**SELECTED EXCERPT:**
◆ ◆ ◆ ◆ ◆
Protection from discrimination because of gender reassignment in schools was introduced for pupils in the Equality Act 2010 (the Act). This means that it is unlawful for schools to treat pupils less favourably because of their gender reassignment. Increasingly schools are required to factor in gender reassignment when considering their Equality Act duties and obligations.
‘Gender reassignment’ is defined in the Act as applying to anyone who is undergoing, has undergone or is proposing to undergo a process, or part of a process of reassigning their sex by changing physiological or other attributes. This means that in order to be protected under the Act, a pupil will not necessarily have to be undertaking a medical procedure to change their sex but must be taking steps to live in the opposite gender, or proposing to do so, eg wearing clothes associated with the opposite sex and adopting easily identifiable appearance traits.
The main areas which affect schools are in relation to the school’s uniform policy and the provision of changing and toileting facilities.
Schools should consider whether some measure of flexibility is needed in relation to the school’s uniform policy to meet the needs of any pupil who is undergoing gender reassignment, in order, particularly in single sex schools, to enable them to dress appropriately for their chosen acquired gender or to give them a ‘gender neutral’ option.
◆ ◆ ◆ ◆ ◆
**WHAT TO DO:**
Answer these questions from the passage on gender reassignment in schools:
(a) Which law introduced protection for pupils from discrimination because of gender reassignment?
(b) According to the passage, which two main areas affect schools?
(c) To be protected, must a pupil be undertaking a medical procedure to change their sex?

**INFORMATION SHOWN:**
◆ ◆ ◆ ◆ ◆
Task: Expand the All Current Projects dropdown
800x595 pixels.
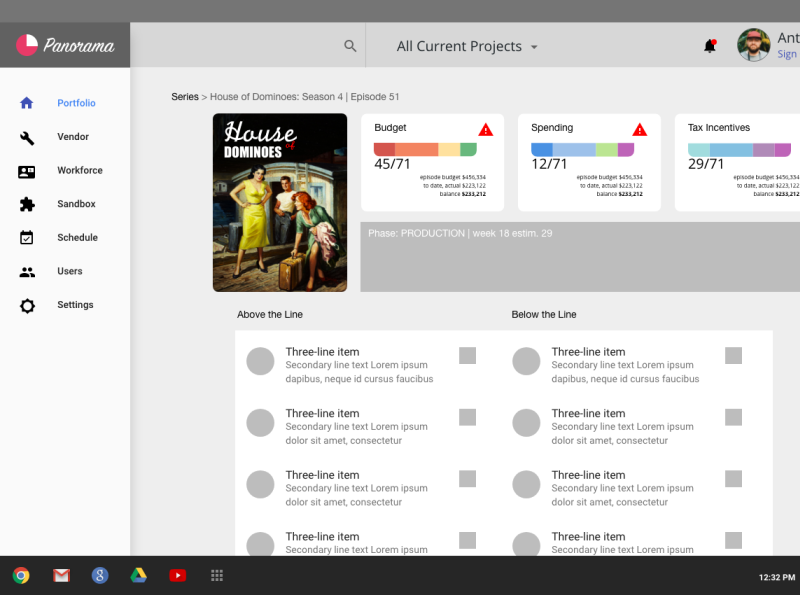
◆ ◆ ◆ ◆ ◆
**RESULT OF THIS TASK:**
(a) The Equality Act 2010.
(b) The school's uniform policy and the provision of changing and toileting facilities.
(c) No. The pupil must be taking steps to live in the opposite gender, or proposing to do so.